Quelle:
Der Fall Prof. Dr. Kenan Engin
Diskriminierung an deutschen Hochschulen kein Einzelfall
Der Fall des von der Berliner Akkon-Hochschule für Humanwissenschaften entlassenen Prof. Dr. Kenan Engin zieht weite Kreise. Es zeigt sich immer mehr: Es gibt viele Betroffene und nur wenige, die darüber sprechen.
Von Erkan Pehlivan Dienstag, 03.12.2024, 10:06 Uhr|zuletzt aktualisiert: Dienstag, 03.12.2024, 8:42 Uhr Lesedauer: 4 Minuten |
Die Entlassung von Prof. Dr. Kenan Engin von der Akkon Hochschule für Humanwissenschaften in Berlin hat Kritik auf sich gezogen und Empörung hervorgerufen. Nach Bekanntwerden seines Falls meldeten sich ehemalige Angestellte der Hochschule, um über Diskriminierung von Lehrpersonal zu sprechen. Die Situation sei für sie nicht mehr tragbar gewesen, sodass sie sich neue Jobs gesucht hätten. Sie alle eint, dass sie ihre Identität nicht preisgeben wollen. Die Formen der erfahrenen Diskriminierung unterscheiden sich jedoch. Mal sei es der ethnische Hintergrund, ein anderes Mal eine Behinderung, die Hautfarbe oder das Geschlecht gewesen. In den meisten Fällen, so berichten Betroffene, liegt intersektionale Diskriminierung, also eine Überschneidung verschiedener Merkmale, vor.

Ziel der Übung: Schreibst du den Artikel von „Der Fall Prof.“ bis „die darüber sprechen.“ neu und setzt dabei „Benachteiligung“ an die Stelle von „Diskriminierung“?

Vorliegende Daten:
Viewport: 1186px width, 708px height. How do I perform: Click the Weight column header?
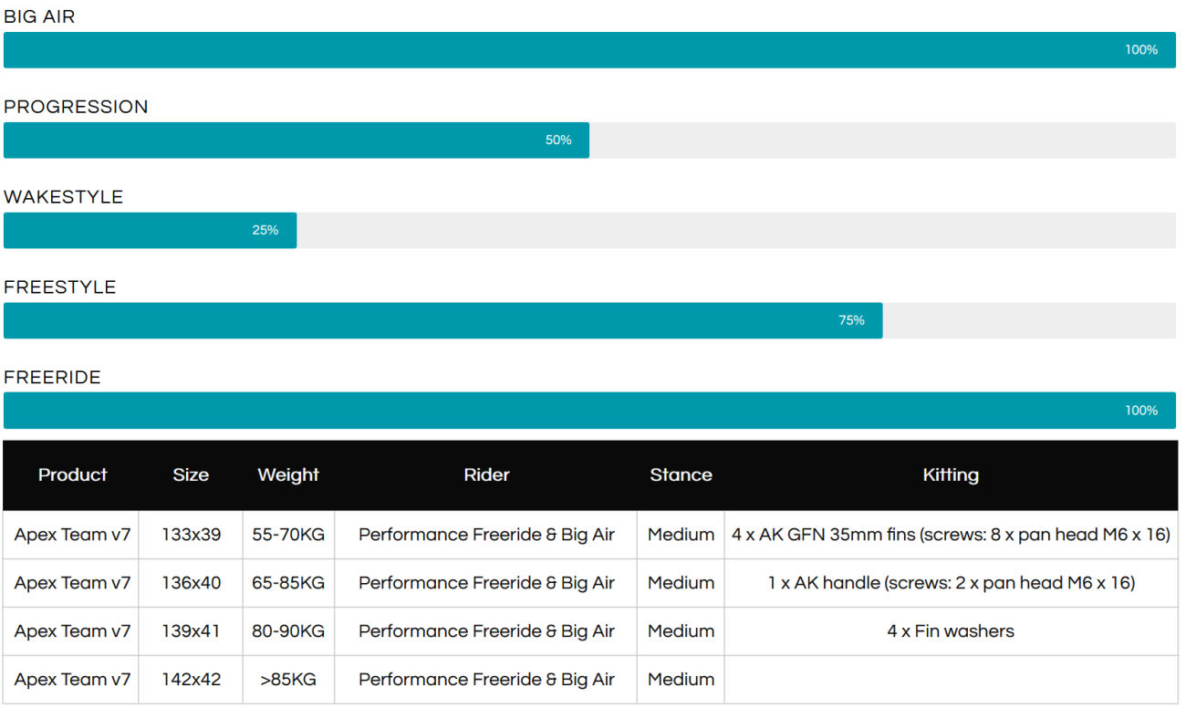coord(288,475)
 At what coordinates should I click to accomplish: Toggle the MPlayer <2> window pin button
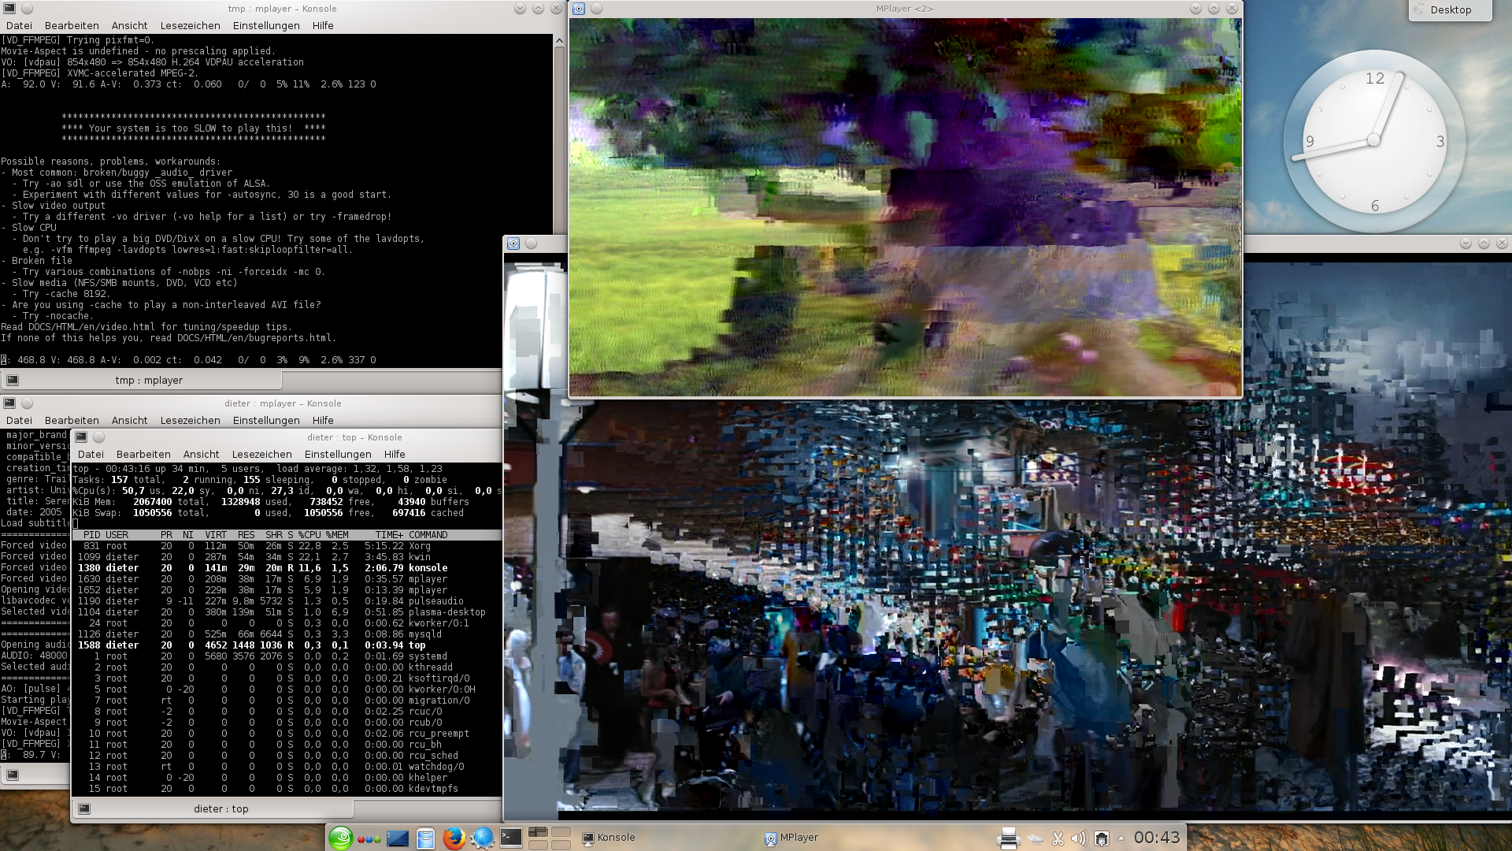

Lösung:
Der Fall Prof. Dr. Kenan Engin
Benachteiligung an deutschen Hochschulen kein Einzelfall
Der Fall des von der Berliner Akkon-Hochschule für Humanwissenschaften entlassenen Prof. Dr. Kenan Engin zieht weite Kreise. Es zeigt sich immer mehr: Es gibt viele Betroffene und nur wenige, die darüber sprechen.